= Edward E. Lawler =

American academic (born 1938)

Edward E. Lawler III (born 1938) is an American academic and researcher specializing in human resources management, organizational development, and compensation theory. He is a professor emeritus at the University of Southern California (USC) Marshall School of Business. In 1979, Lawler founded the USC Center for Effective Organizations (CEO), a research center that has been recognized by publications such as Fortune and BusinessWeek for its contributions to management studies.

==Research and contributions==

Lawler has collaborated with Fortune 500 companies, government agencies, and non-profit organizations. He has been described by BusinessWeek as one of the leading experts in management. In addition, Workforce magazine named him among the top 25 visionaries who have influenced modern workplace practices over the past century.
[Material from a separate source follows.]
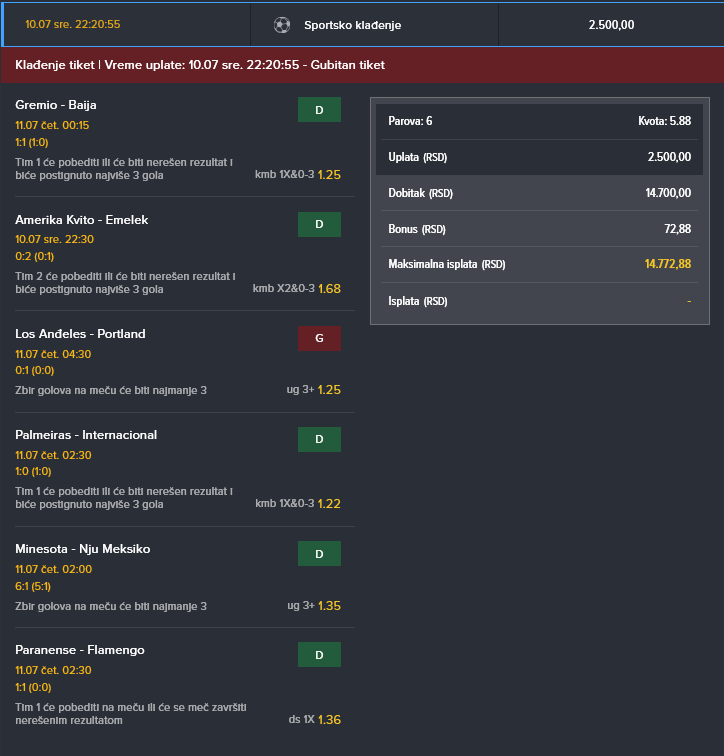Click green D badge for Amerika Kvito - Emelek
==Professional recognition==

Throughout his career, Lawler has received numerous awards for his contributions to management and human resources research. He has been recognized by organizations including the Society for Human Resource Management (SHRM), the Society for Industrial and Organizational Psychology (SIOP), and the Academy of Management. He was the inaugural recipient of SHRM's Michael R. Losey Award. Lawler has appeared on national television and regularly delivers keynote addresses at international conferences. He was also featured in an interview conducted by Karl Moore.

==Publications==

Lawler has authored or co-authored more than 450 articles and 52 books on management and organizational behavior. Selected works include:

- Lawler, Edward E. (2000). "Rewarding Excellence: Pay Strategies for the New Economy"
- Conger, Jay Alden (2001). "Corporate Boards: Strategies for Adding Value at the Top"
- Lawler, Edward E. (2001). "Organizing for High Performance: Employee Involvement, TQM, Reengineering, and Knowledge Management in the Fortune 1000: The CEO Report"
- Lawler, Edward E. (2003). "Treat People Right!: How Organizations and Individuals Can Propel Each Other into a Virtuous Spiral of Success"
- Lawler, Edward E. (2004). "Human Resources Business Process Outsourcing: Transforming How HR Gets Its Work Done"
- O'Toole, James (2006). "The New American Workplace"
- Lawler, Edward E. (2006). "America at Work: Choices and Challenges"
- Lawler, Edward E. (2011). "Built to Change: How to Achieve Sustained Organizational Effectiveness"
- Lawler, Edward E. (2012). "Effective Human Resource Management"
- Lawler, Edward E. (2015). "Global Trends in Human Resource Management"
- Lawler, Edward E. (2018). "Human Resource Excellence: An Assessment of Strategies and Trends"

Additional publications and edited volumes are listed by publishers including Wiley and Berrett-Koehler.